A CHOICE

This semester early on I made a choice to take Narrative Game Studio with Clara Fernandez-Vara over Directing VR class. Although I am very interested in Virtual Reality, the class focused on 360 video and filmmaking and did not touch on Unity3D or any substantial interactivity. After shooting the 360 video part of Light as a Feather last semester, my first VR film, I found 360 video pretty easy to grasp. I’ve been studying filmmaking since birth and directing for quite some time so the concepts are not really foreign to me. However, VR, AR and interactive games — basically all narrative storytelling using a gaming engine — is nothing like anything I have done before.  Discovering the language of interactive storytelling in these mediums is one of the most interesting things I have ever contemplated. And Clara was recommended to me by more than a few people as being the best woman around to lend me some insight.

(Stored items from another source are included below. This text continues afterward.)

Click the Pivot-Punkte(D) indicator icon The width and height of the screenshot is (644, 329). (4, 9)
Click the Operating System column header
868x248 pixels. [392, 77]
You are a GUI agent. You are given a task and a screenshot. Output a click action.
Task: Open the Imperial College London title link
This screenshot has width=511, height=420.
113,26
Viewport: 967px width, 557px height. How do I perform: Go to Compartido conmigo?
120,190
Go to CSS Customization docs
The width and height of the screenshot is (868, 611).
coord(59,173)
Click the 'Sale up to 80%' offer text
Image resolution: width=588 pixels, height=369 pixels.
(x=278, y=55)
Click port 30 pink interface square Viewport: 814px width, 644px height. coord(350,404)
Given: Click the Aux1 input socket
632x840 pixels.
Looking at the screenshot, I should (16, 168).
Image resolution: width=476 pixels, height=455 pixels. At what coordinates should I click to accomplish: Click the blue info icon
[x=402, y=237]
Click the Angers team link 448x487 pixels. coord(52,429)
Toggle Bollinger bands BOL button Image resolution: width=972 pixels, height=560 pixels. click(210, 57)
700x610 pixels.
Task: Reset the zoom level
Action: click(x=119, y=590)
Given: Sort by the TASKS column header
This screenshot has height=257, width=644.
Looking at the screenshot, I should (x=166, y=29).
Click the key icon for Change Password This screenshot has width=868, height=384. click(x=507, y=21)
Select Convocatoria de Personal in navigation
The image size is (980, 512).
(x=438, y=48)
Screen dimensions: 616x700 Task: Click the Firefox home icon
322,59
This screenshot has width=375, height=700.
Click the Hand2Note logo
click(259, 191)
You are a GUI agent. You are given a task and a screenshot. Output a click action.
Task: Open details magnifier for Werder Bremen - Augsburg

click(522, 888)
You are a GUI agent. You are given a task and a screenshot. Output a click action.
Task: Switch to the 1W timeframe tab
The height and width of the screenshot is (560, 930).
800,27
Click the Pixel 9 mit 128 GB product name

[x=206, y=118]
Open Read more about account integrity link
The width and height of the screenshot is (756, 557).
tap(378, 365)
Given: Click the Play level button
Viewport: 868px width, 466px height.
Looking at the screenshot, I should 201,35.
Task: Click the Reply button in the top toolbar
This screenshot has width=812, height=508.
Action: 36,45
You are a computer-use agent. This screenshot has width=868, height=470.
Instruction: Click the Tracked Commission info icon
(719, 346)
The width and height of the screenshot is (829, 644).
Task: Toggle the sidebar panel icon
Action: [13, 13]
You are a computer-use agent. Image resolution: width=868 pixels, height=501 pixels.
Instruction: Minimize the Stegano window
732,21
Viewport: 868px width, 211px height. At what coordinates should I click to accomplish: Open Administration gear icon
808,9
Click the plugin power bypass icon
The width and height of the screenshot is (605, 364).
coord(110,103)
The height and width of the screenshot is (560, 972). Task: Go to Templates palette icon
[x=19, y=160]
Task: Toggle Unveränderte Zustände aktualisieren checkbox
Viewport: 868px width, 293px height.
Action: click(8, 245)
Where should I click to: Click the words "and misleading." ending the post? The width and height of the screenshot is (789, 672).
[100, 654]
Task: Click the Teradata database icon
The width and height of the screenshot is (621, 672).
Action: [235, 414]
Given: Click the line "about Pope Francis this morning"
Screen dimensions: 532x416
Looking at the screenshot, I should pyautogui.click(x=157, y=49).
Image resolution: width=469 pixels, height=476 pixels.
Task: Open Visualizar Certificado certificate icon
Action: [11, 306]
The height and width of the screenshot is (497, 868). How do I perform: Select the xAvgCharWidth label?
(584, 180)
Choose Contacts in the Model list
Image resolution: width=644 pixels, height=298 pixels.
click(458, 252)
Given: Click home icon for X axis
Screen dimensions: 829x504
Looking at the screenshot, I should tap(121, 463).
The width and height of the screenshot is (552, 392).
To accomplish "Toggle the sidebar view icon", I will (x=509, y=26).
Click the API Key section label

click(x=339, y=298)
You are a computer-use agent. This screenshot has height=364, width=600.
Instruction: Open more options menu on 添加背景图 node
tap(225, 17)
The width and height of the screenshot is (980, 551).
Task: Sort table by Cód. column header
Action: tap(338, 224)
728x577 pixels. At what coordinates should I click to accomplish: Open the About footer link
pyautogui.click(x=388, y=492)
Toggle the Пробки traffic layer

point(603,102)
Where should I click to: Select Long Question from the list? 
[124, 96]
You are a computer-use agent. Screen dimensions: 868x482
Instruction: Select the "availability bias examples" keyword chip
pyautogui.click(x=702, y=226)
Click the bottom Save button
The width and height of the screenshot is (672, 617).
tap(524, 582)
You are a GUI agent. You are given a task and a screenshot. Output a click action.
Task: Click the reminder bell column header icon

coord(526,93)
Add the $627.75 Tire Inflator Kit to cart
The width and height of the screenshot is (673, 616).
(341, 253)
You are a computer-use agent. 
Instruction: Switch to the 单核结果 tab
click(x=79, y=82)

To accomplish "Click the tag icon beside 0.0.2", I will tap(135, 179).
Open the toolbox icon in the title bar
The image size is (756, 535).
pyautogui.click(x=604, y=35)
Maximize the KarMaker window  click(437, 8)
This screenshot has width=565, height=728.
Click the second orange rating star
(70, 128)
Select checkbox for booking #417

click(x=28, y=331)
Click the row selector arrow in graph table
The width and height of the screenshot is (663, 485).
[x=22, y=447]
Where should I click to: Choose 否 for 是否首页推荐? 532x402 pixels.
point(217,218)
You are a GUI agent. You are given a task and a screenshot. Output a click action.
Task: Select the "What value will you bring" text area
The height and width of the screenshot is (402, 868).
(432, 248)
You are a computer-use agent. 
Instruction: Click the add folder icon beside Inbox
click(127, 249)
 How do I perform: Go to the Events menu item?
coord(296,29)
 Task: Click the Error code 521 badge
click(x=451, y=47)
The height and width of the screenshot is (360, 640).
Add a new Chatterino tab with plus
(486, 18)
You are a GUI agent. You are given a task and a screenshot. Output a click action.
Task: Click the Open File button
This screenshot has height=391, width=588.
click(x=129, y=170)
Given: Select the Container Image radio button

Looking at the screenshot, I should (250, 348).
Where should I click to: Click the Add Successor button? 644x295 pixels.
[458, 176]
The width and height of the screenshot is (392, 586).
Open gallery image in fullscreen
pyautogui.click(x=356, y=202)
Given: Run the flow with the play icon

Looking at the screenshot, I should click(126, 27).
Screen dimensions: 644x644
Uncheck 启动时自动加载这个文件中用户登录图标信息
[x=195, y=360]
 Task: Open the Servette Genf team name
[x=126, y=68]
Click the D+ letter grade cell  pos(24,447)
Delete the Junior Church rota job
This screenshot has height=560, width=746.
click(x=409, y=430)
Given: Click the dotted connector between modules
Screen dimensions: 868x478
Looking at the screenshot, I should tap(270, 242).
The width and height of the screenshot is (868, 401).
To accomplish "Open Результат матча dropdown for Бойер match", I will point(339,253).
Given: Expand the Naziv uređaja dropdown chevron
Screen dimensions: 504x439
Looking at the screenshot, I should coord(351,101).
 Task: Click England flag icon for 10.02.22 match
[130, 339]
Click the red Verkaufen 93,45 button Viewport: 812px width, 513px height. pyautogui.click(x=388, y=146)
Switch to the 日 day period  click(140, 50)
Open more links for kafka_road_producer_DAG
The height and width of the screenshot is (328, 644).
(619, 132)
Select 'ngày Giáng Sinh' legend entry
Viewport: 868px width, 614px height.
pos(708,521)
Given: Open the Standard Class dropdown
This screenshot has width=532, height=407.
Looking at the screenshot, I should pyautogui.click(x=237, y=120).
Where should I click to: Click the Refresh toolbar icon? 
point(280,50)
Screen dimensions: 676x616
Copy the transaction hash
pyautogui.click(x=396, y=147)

Screen Shot 2016-02-03 at 10.06.26 AM

Although the gaming school unlike ITP does not require us to keep up blog posts on our progress, I decided that the things I’m exploring in this class are worth documenting. Our first assignment is to design a Choice Script game. I had never even heard of them before this class. At first they seemed only like choose your adventure books until I realized that you make choices about your character that affect whether or not your choices are successful.

The first game I played — not fully understanding this strategy — was Choice of Broadsides. After two hours, my sorry career in the royal navy had not risen all that much so I decided to try my hand at Choice of Dragons. This time I felt myself succeeding rapidly — of course until I angered the gods and was forced to suffer an untimely demise. But I did start to understand a little more about this form of storytelling.

playing-and-teaching-with-interactive-fiction-by-sherry-jones-april-12-2015-11-638

At this point we were assigned Photopia. Once more I felt a failed player — slow with finding commands the system understood, but this tale felt completely different. My choices allowed me to explore the story instead of passively reading it, but I felt that the story was more written for me than the choice games. A little less choose your own adventure and a little more interactive storytelling. On top of it, it reminded me very heavily of the Italo Calvino book, If On a Winter’s Night a Traveller. I haven’t played quite til the end yet, but it is interesting that this particular game suddenly reminded me more of a piece of literature than a kids book from the 80s.

Our homework also included watching an hour long talk, Adventures in Text, given by Jon Infold. His discussion on narrative games felt like it posed a challenge to me. Whether we call them interactive novels or interactive graphic novels or simply narrative games, there seems so much potential in this field. As a gaming novice, but a lifelong story junkie, it made me want to rise to the challenge. In some ways, the world of stories and characters, conflicts and worlds are what I’ve spent my life obsessing about as a filmmaker and later novelist — okay, I wrote one draft and haven’t really tried to get it published, but it counts! On the other, I have so much to learn about how the interactivity works when the player or user gets to help tell the story or at least choose how the story is revealed to her.

Now I must build my own choice game for next week. I already picked the topic, but feel desperately behind where I should be — so similar to all writing projects of my life! The question is, how much power do I give to the user? What choices will truly affect the story and what ones are “false choices”? Without a traditional story arc, how will my five minute game end?